=== What is needed ===
Write out the lines of the listing below as a JSON list of strings, one string per line and no blank lines, starting at the first line and ending at the line that contains "Action: point(164,14)", with both ends included.

=== Provided records ===
————————
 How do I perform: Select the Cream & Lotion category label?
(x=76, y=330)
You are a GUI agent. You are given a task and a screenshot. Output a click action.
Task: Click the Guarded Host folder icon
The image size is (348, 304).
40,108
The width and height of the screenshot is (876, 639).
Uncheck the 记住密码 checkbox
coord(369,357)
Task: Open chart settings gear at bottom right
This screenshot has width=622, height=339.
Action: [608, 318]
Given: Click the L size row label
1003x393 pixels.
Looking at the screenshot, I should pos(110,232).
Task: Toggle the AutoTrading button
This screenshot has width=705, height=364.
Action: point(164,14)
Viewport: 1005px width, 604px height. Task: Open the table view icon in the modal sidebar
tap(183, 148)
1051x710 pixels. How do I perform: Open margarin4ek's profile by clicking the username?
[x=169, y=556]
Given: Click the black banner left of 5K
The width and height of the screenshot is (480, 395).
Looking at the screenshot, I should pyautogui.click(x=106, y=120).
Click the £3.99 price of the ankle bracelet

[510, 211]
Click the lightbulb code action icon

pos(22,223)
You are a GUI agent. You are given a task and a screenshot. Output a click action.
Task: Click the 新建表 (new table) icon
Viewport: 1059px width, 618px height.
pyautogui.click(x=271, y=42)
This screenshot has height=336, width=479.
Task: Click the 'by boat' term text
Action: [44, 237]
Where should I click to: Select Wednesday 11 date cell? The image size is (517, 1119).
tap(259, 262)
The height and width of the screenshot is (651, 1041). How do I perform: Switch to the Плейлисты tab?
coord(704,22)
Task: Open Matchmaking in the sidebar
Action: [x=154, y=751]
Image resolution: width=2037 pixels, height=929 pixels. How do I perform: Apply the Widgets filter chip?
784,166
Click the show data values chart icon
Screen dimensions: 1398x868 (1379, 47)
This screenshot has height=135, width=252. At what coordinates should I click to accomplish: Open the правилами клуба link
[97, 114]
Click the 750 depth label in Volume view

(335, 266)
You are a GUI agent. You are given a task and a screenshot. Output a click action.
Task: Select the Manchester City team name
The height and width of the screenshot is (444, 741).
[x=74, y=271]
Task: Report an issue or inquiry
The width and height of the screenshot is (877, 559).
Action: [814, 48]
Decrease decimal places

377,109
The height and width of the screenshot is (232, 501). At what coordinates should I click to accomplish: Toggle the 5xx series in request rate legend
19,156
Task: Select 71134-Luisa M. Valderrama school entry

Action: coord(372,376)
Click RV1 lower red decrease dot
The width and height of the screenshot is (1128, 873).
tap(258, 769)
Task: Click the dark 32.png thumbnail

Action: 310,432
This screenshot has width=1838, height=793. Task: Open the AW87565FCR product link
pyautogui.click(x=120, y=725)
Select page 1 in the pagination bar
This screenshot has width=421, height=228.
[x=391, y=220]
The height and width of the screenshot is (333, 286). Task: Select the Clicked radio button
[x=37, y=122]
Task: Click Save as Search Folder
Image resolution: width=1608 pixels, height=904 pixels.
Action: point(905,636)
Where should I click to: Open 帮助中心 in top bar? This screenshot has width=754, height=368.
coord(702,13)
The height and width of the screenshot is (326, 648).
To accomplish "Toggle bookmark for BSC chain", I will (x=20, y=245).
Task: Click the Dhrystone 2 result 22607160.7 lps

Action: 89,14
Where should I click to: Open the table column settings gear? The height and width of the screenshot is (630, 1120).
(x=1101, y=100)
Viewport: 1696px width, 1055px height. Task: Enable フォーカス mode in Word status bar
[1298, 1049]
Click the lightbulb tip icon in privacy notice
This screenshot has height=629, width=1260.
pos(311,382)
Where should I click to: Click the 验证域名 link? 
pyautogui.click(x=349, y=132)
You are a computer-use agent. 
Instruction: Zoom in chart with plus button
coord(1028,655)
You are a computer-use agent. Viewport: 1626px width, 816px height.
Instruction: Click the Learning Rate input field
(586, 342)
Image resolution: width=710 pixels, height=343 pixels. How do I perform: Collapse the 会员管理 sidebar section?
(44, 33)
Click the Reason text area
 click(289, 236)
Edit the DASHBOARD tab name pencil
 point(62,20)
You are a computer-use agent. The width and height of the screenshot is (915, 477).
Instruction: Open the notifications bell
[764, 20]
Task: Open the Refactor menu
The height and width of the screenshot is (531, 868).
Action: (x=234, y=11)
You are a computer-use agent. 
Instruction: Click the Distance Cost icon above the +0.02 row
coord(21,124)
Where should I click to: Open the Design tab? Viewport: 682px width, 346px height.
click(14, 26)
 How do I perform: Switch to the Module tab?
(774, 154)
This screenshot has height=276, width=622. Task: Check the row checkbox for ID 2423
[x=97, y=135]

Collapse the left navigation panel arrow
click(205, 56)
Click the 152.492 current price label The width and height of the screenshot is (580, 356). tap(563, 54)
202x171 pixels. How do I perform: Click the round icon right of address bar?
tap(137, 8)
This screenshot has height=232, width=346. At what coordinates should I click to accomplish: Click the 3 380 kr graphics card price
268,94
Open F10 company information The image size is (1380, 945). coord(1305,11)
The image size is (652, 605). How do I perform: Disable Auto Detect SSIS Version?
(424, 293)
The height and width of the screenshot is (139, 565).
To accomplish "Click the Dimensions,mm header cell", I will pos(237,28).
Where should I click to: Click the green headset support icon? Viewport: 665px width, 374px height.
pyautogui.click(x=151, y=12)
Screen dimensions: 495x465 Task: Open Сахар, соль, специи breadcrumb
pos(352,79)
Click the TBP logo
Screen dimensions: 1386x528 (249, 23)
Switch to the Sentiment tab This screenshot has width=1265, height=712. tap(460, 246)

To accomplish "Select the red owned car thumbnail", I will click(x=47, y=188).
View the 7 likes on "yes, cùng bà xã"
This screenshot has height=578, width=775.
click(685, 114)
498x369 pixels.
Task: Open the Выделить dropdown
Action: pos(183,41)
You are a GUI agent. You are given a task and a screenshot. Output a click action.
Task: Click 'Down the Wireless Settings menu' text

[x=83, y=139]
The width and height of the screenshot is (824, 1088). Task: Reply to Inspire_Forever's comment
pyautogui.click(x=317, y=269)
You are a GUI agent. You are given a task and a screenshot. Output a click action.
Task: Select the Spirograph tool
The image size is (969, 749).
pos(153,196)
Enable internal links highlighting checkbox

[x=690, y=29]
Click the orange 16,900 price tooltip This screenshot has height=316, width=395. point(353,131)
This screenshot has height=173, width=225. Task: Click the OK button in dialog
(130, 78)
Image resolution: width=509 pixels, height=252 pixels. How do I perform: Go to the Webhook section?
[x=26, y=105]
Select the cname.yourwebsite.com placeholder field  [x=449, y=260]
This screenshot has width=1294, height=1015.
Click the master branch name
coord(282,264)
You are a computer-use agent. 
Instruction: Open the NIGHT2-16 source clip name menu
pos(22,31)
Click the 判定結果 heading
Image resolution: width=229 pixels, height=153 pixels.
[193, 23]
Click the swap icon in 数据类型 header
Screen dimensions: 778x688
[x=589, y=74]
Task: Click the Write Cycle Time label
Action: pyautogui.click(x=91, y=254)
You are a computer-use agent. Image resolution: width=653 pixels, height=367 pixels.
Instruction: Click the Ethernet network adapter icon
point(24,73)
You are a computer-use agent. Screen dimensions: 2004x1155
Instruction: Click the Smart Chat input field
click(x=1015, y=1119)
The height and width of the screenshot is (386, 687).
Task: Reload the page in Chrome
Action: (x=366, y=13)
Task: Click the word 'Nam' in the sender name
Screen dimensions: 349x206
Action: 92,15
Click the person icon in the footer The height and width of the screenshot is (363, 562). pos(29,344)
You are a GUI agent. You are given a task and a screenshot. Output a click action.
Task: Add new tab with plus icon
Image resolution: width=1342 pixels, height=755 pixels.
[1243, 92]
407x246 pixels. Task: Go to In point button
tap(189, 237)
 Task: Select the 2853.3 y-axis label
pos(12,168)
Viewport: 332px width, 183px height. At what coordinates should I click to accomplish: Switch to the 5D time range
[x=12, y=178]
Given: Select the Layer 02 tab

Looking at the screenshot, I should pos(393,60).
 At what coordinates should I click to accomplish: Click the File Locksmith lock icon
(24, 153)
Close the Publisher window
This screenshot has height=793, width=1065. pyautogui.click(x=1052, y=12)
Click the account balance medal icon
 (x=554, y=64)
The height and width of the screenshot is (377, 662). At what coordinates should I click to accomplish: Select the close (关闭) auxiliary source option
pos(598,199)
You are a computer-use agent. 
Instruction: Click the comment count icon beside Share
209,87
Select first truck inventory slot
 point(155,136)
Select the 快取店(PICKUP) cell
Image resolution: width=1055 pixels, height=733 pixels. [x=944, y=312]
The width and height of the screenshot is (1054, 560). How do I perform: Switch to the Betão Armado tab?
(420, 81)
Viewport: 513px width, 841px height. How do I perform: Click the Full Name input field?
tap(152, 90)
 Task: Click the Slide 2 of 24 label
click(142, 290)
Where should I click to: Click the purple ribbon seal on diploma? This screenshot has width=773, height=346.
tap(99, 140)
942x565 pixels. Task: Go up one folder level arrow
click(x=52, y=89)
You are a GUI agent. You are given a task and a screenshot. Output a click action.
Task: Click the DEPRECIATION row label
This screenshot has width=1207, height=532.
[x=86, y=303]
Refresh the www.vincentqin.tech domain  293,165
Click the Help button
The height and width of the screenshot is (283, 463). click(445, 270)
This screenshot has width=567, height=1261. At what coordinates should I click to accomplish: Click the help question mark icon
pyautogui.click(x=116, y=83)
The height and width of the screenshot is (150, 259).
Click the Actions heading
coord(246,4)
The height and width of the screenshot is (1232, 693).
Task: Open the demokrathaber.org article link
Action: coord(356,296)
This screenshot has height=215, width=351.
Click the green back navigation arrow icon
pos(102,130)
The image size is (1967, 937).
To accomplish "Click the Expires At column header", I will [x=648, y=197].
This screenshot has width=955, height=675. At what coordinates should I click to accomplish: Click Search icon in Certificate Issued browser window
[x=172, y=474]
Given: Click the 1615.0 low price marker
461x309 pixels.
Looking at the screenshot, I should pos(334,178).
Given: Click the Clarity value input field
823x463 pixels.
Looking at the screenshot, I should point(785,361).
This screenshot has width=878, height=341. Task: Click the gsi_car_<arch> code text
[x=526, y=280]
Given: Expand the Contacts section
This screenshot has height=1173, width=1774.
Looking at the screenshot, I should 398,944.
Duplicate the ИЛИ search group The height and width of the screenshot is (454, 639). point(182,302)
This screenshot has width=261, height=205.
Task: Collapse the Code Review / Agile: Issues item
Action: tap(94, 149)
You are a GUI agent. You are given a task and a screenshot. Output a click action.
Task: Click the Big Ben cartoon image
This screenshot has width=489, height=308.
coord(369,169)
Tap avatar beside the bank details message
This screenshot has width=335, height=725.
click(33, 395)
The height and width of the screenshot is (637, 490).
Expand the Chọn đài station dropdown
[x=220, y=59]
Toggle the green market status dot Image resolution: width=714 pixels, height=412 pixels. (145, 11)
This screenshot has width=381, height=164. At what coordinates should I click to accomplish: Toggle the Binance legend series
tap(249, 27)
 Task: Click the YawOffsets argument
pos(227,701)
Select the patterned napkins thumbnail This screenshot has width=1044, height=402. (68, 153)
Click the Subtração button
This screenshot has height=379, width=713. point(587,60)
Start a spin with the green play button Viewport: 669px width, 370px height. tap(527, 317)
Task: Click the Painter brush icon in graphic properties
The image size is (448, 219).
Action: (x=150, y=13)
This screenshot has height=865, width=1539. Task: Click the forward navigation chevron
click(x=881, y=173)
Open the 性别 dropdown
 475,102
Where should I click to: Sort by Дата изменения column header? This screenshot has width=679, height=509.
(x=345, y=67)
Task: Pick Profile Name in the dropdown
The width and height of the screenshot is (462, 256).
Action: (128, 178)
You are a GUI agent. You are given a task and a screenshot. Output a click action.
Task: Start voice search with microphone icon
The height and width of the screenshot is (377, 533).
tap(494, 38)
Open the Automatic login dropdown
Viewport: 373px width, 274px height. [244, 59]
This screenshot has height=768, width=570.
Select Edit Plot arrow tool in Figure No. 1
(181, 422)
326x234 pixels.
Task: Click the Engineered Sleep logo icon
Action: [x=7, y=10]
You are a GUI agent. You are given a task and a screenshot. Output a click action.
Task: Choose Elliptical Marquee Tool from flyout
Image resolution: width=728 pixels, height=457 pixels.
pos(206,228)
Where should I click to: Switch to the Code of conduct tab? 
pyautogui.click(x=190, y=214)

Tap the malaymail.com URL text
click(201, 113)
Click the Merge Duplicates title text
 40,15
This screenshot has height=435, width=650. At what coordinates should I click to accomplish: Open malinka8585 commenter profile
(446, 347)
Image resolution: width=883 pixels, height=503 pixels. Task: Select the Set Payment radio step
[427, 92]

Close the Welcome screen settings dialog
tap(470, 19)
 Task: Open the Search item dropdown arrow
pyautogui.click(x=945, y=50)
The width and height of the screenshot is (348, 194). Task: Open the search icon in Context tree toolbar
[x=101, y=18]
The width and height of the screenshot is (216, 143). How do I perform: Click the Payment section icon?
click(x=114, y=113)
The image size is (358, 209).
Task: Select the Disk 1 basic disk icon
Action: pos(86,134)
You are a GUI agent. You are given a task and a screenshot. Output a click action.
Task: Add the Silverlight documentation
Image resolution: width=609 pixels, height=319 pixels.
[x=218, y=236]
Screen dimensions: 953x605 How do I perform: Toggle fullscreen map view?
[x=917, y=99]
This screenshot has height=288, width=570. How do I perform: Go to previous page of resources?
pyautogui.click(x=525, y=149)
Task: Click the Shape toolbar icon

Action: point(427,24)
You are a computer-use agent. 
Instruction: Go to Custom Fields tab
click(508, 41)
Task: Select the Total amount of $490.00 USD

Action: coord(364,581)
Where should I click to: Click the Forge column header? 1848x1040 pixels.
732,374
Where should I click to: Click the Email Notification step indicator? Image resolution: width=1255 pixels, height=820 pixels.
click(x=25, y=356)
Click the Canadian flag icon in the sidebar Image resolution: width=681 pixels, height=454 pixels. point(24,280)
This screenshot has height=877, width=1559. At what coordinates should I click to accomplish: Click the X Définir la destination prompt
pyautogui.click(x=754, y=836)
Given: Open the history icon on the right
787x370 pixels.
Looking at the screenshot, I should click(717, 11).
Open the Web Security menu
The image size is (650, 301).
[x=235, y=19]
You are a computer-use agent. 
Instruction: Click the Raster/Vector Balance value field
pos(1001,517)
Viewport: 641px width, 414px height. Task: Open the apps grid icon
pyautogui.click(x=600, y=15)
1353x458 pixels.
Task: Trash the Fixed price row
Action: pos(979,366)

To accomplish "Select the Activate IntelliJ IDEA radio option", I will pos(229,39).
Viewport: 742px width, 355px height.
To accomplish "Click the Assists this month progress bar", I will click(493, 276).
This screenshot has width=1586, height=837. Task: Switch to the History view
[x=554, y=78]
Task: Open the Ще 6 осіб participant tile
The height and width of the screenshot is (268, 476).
————————
=== Reply ===
[
  " How do I perform: Select the Cream & Lotion category label?",
  "(x=76, y=330)",
  "You are a GUI agent. You are given a task and a screenshot. Output a click action.",
  "Task: Click the Guarded Host folder icon",
  "The image size is (348, 304).",
  "40,108",
  "The width and height of the screenshot is (876, 639).",
  "Uncheck the 记住密码 checkbox",
  "coord(369,357)",
  "Task: Open chart settings gear at bottom right",
  "This screenshot has width=622, height=339.",
  "Action: [608, 318]",
  "Given: Click the L size row label",
  "1003x393 pixels.",
  "Looking at the screenshot, I should pos(110,232).",
  "Task: Toggle the AutoTrading button",
  "This screenshot has width=705, height=364.",
  "Action: point(164,14)"
]